ONE-TIME JOURNALIST AND FULL TIME CONSPIRACY THEORIST ROBERT PARRY ANNOUNCED HE IS "POSITIVELY GLOWING" FROM HIS PREGNANCY.
AND IN AN EXCLUSIVE INTERVIEW -- MUST CREDIT BULLY BOY PRESS & CEDRIC'S BIG MIX -- HE REVEALS THAT FADED CELEBRITY IN CHIEF BARRY O IS AWARE HE IS ABOUT TO BE A FATHER AGAIN.
"BUT I TOLD HIM," PARRY DECLARED, "THAT WE'RE GOING WITH A RESPECTABLE NAME FOR THIS CHILD. LIKE 'BLANKET' OR EVEN 'SODY POP.' MAYBE 'TEVO' IF IT'S A GIRL."
ASKED WHEN HE WAS EXPECTED TO DELIVER THE LOVE CHILD, PARRY SAID, "I THOUGHT IT WAS THIS MORNING BUT THAT JUST TURNED OUT TO BE HARD GAS."
FROM THE TCI WIRE:
There was enough to convict without using questionable evidence. Questionable evidence leads to rulings. On appeal, any charge could be struck down. Hopefully, the prosecution didn't cut corners or else the justice many feel was handed out today could be at risk of being pulled away.
It should also be noted that the four weren't rogue.
They were acting in a manner Blackwater encouraged, in a matter the US government encouraged.
This is not to say the four are innocent or that they should have walked.
This is to note that the guilt didn't stop with the four convicted today.
Mark Ruffalo Tweeted:
It should also be pointed out that the government official being 'protected' in the attack remains a mystery.

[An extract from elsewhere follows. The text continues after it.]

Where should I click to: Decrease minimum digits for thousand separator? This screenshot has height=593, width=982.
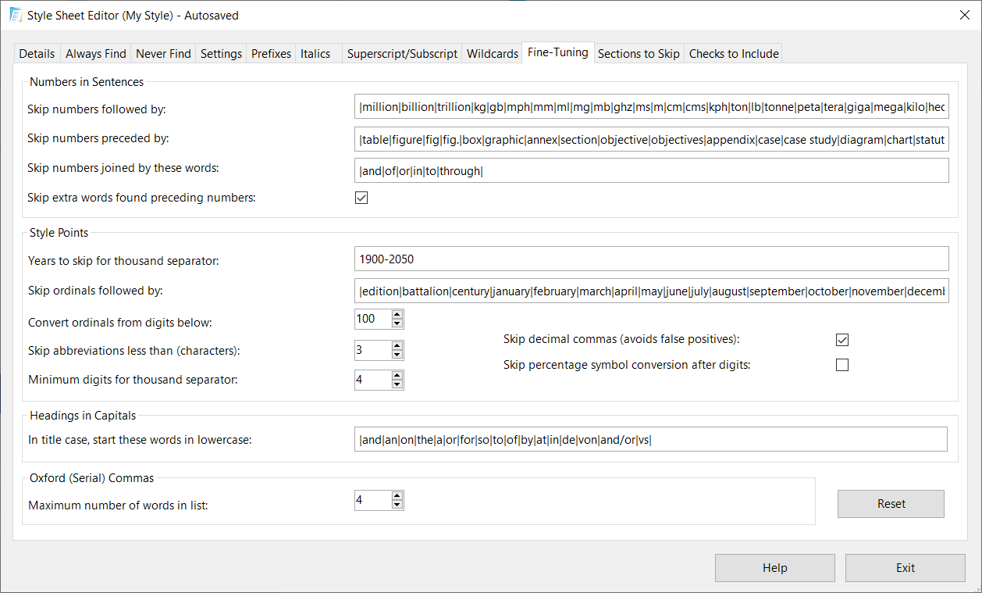click(397, 384)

His or her name or names should have been revealed long ago.
And trend stories should have died long ago.
The media loves them -- loves them enough to create them.
Susan Faludi documents this very well in the journalistic classic Backlash: The Undeclared War Against American Women.
One of the most famous examples in the book is Faludi taking on Newseek's 'trend story' about how women of a certain age were more likely to be killed by a terrorist than to get married. The 'support' for that story? It was a comment a reporter made and that was enough to kick off a trend story -- a lie spread around the world.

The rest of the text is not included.